PyTorch migration: Remove tensorflow components, add FATE estimators #164

timokau · 2020-10-09T15:36:50Z

Description

See this comment for a description of the current status.

Motivation and Context

Tensorflow 1 is deprecated and we need to move away from it. This PR is an attempt to evaluate pytorch as an alternative. ~~For now I don't try to fit the existing API (at least not yet).~~

How Has This Been Tested?

Lints & tests.

Does this close/impact existing issues?

Types of changes

Bug fix (non-breaking change which fixes an issue)
New feature (non-breaking change which adds functionality)
Breaking change (fix or feature that would cause existing functionality to change)

Checklist:

My code follows the code style of this project.
My change requires a change to the documentation.
I have updated the documentation accordingly.
I have added tests to cover my changes.

kiudee · 2020-10-13T08:06:40Z

Already looks very clean - well done!

timokau · 2020-10-29T13:41:52Z

Just as a little status update, since this has been going on for a while: I think this is turning out quite nicely. I have implemented FETA ranking and (nearly, not using the proper loss function yet) FETA discrete choice. That shows flexibility on one axis (result type). I plan to also implement the same for FATE to show the flexibility on the other axis and finish the proof of concept. At that point we could evaluate and see where to take it from there.

So in summary, things are moving along but are not quite ready for review/discussion yet. Hopefully soon-ish.

timokau · 2020-10-31T16:28:05Z

Okay, I think this is sufficient as a proof of concept now. I have implemented FATE and FETA, each in the ranking and discrete choice variant.

I replaced a lot of the inheritance in the current tensorflow implementation with composition. I have split the code into "scoring modules" and estimators. The scoring modules are themselves composed of smaller modules, which makes them easier to reuse/understand/test.

I have based the estimator implementation on skorch, which takes care of a lot of the boilerplate for us. We no longer have to care about training loops, instantiating optimizers or passing the parameters to uninitialized classes. We get #116 basically for free.
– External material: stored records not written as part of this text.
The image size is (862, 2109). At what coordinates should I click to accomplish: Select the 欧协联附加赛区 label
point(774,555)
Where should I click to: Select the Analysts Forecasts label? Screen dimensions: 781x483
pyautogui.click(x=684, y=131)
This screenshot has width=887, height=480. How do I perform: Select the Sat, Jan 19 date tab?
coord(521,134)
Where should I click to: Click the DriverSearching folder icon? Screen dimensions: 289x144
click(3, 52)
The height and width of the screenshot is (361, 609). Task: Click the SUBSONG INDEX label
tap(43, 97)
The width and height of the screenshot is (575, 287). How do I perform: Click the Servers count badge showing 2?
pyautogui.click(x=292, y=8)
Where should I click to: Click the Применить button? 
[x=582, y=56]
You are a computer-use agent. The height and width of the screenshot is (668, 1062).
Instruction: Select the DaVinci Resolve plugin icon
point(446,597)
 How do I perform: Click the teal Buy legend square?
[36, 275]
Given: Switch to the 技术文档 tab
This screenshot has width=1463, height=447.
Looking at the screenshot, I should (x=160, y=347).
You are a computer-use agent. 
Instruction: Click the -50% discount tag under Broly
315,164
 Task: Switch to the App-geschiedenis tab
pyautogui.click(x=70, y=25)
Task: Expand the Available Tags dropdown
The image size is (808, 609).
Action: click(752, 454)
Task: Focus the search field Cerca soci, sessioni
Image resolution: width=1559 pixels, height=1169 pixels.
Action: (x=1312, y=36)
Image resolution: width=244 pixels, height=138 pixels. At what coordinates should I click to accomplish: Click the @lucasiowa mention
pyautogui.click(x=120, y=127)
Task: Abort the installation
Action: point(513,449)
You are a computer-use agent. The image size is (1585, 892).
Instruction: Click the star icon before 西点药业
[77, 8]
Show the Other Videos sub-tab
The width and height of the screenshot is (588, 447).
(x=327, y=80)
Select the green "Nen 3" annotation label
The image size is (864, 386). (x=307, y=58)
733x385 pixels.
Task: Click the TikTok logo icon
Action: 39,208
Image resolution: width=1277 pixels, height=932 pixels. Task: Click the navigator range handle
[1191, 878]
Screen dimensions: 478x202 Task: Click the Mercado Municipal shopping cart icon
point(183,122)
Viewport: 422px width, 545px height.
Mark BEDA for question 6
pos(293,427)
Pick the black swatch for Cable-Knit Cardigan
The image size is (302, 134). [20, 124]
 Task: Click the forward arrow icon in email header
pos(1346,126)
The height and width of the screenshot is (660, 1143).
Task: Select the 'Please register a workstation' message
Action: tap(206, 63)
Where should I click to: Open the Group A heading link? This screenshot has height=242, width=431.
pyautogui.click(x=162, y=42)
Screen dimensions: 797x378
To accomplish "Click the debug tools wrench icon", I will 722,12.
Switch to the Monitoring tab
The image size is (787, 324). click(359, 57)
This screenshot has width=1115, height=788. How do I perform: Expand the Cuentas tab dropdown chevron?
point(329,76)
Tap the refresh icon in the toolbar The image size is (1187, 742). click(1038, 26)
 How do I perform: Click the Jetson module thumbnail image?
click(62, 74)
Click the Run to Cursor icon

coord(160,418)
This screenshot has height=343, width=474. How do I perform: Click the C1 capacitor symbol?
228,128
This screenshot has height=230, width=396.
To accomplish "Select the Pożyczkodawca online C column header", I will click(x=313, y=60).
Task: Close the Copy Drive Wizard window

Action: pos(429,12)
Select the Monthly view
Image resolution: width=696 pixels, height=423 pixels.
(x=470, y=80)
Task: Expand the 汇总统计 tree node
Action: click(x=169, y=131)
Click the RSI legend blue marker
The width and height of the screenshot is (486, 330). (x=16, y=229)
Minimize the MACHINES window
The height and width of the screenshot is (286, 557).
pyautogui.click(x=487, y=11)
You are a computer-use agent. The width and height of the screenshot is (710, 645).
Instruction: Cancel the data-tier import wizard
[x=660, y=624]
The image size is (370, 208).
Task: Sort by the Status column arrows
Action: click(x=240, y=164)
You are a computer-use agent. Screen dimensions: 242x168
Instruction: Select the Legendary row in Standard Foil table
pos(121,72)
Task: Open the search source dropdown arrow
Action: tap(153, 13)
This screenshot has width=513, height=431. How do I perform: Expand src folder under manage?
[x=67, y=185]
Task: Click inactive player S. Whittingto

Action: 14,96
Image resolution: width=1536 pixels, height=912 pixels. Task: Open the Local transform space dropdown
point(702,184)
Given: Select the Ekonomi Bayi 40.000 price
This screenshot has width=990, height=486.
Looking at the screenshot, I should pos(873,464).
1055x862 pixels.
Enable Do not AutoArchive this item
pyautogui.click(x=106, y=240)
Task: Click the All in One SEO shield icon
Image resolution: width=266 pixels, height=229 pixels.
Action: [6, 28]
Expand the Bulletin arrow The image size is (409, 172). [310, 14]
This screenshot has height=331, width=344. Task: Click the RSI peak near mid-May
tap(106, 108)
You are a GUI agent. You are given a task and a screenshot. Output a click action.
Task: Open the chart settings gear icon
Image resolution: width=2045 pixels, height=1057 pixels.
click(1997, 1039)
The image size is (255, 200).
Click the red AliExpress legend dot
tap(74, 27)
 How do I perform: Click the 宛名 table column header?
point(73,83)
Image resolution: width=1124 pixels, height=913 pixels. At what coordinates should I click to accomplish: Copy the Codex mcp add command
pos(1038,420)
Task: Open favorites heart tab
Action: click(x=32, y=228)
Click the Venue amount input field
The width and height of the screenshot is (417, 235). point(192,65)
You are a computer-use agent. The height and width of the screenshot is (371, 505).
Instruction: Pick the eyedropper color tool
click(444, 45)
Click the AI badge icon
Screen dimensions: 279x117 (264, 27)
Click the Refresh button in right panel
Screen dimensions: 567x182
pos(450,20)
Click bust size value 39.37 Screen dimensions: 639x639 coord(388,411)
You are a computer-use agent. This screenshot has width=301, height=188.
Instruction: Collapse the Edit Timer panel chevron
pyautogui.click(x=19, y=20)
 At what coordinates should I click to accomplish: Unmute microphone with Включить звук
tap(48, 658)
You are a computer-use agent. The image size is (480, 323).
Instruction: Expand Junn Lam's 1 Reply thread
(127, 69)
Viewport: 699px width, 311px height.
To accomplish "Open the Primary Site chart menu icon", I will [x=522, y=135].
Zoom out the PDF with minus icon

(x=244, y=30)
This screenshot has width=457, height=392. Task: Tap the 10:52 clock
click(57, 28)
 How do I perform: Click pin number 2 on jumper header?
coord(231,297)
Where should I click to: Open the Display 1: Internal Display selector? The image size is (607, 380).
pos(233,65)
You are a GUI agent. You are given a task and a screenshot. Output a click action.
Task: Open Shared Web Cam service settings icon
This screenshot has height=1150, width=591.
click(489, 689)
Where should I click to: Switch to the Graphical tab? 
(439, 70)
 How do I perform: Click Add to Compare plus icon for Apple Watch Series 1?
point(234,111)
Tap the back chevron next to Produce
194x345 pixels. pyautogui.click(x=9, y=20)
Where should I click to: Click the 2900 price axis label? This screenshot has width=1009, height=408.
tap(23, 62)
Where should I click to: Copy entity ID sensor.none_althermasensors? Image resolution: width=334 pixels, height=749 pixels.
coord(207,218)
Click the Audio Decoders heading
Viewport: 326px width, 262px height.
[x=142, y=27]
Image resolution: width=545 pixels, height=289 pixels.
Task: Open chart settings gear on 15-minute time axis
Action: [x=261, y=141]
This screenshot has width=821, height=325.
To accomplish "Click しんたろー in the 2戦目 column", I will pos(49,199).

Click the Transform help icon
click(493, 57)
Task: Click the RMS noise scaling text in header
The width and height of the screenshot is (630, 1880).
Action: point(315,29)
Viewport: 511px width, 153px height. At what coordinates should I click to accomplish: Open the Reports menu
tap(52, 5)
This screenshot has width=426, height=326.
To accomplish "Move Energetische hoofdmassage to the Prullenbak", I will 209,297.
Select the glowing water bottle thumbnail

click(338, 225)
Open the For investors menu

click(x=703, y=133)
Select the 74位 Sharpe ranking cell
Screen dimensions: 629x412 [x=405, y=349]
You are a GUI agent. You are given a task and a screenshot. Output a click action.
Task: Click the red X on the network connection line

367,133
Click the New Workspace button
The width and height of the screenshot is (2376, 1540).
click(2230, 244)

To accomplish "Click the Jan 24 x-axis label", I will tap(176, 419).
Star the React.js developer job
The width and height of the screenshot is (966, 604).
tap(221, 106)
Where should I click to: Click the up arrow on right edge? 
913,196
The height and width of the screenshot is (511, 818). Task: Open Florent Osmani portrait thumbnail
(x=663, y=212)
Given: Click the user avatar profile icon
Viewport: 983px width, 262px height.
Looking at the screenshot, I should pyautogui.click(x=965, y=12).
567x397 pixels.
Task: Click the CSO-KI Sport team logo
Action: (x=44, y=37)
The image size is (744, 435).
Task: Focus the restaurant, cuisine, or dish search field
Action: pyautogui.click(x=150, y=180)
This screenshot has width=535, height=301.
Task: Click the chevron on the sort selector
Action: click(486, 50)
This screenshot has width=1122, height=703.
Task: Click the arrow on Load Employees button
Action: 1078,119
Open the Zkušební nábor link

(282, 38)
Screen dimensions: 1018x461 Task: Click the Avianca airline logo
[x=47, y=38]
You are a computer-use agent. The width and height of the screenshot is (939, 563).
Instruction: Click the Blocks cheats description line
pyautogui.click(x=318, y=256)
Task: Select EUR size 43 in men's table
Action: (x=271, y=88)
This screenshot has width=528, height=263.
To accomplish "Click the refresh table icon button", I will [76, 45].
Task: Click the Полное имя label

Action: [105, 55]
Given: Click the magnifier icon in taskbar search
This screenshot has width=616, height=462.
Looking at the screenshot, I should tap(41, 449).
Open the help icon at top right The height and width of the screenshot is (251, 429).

The actual "heavy lifing" of the computation (the pairwise utilities) is disentangled from the FETA/FATE architecture (the "data flow" part), so its easy to modify or replace. For now its just a simple 1-layer linear network. This decomposition of scorer/estimator/utility removes a lot of duplication. It would be very easy to add a new scorer (for example based on graph neural networks) and "throw" it at the existing Ranking/Discrete choice estimators. It would also be very easy to derive a new utility function architecture and "throw" that at the FATE module.

If you want to look at the implementation, here are the most interesting files:

modules/scoring.py takes care of the high level assembly for the FATE and FETA scoring modules.
estimators.py derives ranking and discrete choice estimators from the scorers.
*_losses.py, *_datasets.py defines some losses and test datasets. modules/feta_support.py and modules/embedding.py are contain the more low-level aspects of FETA and FATE.

What do you think @kiudee? There are still things to improve of course, but I think its sufficient as a proof of concept.

timokau · 2020-10-31T16:28:42Z

Also CC @prithagupta if you are interested in this.

poc/modules/scoring.py

kiudee · 2020-11-02T16:59:54Z

poc/modules/scoring.py

+            instances
+        )
+        pairs = torch.cat((instances, context_per_object), dim=-1)
+        utilities = self.pairwise_utility_module(pairs)


Very clean decomposition.

kiudee · 2020-11-03T09:13:34Z

poc/modules/scoring.py

+    # TODO use a more powerful pairwise utility module
+    def __init__(self, n_features, pairwise_utility_module=PairwiseLinearUtility):
+        super().__init__()
+        self.mean_aggregated_utilty = MeanAggregatedUtility(


In principle we can even think about making this modular. One could use different aggregation functions here or even a learned aggregation operator.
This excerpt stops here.